/LatticeFS

Primary LanguagePythonGNU General Public License v3.0GPL-3.0

Building Lexicons of Formulaic Sequences

This repository contains code, lexicons, test sets, and annotation guidelines associated with the following paper

Julian Brooke, Jan Snajder, and Tim Baldwin. In press. Unsupervised Acquisition of Comprehensive Multiword Lexicons using Competition in an n-gram Lattice. Transactions of the ACL.

Code

note: this code is only for documentary purposes, currently not usable without access to relevant data.
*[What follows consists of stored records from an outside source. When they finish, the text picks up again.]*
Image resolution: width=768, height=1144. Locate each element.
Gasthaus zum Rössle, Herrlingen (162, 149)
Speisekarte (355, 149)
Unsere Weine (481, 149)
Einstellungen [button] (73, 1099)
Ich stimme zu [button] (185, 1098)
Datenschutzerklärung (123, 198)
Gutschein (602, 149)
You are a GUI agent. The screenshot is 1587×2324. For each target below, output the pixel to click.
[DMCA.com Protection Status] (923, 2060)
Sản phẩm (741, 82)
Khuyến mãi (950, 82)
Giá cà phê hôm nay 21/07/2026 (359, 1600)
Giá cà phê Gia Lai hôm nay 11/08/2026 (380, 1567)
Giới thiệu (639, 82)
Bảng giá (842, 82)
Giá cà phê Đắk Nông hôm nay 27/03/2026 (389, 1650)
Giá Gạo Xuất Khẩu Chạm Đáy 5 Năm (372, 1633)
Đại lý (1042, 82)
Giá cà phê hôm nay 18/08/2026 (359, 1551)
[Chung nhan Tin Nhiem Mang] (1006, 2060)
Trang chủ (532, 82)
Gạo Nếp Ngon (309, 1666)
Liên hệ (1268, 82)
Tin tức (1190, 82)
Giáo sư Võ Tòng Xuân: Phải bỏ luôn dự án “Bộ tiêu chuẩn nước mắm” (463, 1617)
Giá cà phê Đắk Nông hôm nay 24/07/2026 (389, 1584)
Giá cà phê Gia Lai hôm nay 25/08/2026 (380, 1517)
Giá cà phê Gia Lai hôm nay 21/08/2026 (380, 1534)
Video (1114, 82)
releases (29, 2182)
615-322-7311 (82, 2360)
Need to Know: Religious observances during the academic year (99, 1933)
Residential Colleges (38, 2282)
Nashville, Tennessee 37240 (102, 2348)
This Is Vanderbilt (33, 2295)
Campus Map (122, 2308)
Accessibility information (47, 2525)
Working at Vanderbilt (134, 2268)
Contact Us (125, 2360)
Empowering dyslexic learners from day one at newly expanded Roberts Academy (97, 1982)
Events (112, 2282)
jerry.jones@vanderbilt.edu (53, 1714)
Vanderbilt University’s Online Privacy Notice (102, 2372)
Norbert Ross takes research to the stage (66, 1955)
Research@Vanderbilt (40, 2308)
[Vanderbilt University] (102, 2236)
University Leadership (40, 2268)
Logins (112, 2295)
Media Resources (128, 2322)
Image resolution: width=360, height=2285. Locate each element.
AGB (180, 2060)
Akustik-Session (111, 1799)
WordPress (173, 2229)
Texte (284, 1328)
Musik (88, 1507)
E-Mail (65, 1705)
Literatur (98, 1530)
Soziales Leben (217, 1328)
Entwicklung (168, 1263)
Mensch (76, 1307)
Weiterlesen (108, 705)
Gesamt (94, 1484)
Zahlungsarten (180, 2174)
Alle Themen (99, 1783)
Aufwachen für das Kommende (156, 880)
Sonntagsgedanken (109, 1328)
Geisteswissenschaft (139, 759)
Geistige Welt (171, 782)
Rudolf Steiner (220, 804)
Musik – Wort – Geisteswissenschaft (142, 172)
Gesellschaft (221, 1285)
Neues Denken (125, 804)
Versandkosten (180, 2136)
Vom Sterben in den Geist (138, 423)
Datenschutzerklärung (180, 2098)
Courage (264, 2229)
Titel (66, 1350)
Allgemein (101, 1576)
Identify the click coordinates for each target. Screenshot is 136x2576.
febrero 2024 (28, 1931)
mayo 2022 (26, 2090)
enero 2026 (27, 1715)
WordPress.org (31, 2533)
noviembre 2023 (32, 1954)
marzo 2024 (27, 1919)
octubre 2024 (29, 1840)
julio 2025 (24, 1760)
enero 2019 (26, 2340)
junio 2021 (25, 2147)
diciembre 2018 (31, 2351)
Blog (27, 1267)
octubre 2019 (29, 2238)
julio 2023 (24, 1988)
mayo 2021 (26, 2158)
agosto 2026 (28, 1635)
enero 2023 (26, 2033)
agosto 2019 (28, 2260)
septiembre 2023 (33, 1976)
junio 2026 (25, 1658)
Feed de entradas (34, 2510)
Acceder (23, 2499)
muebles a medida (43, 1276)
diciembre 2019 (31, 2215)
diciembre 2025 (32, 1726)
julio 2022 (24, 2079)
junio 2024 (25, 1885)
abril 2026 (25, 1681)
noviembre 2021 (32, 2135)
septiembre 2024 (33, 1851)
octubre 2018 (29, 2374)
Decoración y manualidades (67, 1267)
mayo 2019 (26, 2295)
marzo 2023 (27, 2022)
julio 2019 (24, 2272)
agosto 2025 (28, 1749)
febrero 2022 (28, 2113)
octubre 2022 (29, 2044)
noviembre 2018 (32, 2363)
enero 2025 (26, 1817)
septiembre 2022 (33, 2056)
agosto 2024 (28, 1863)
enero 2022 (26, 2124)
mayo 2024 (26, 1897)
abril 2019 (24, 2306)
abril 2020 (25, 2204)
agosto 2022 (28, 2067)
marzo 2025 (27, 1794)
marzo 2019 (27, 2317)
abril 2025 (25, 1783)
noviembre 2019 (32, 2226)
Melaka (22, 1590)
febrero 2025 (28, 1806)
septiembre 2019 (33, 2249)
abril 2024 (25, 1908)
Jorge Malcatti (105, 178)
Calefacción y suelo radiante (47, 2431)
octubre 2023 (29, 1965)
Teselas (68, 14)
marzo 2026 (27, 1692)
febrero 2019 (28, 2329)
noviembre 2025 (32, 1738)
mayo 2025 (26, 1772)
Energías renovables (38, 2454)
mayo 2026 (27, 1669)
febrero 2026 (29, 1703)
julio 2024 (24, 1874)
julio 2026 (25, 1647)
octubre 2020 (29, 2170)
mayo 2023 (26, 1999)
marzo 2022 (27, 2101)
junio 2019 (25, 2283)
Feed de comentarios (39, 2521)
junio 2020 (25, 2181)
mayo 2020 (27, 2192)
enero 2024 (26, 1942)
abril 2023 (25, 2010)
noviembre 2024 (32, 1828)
Will be updated with a general, end-to-end solution which works for new corpora in advance of official publication of the paper

  • multi_helper.py: internal library for representation of multiword phrases using a single Python int
  • pos_helper.py: internal library for matching POS sequences (for identifying gaps)
  • corpus_reader.py: internal library for reading in corpora
  • get_ngram_statistics.py: extracts initial n-gram statistics and applies n-gram frequency threshold
  • get_best_POS.py: identifies the single best POS for each n-gram, which is used for calculating LPR statistics
  • get_LPR_statistics.py: derives LPR statistics for n-grams
  • build_lattice.py: creates lattice representation
  • iterate_over_lattice.py: optimize lattice to identify formulaic sequences

Lexicons

Note: all these lexicons consist entirely of lemmatized forms and should be matched to inflected forms to improve human readability if needed.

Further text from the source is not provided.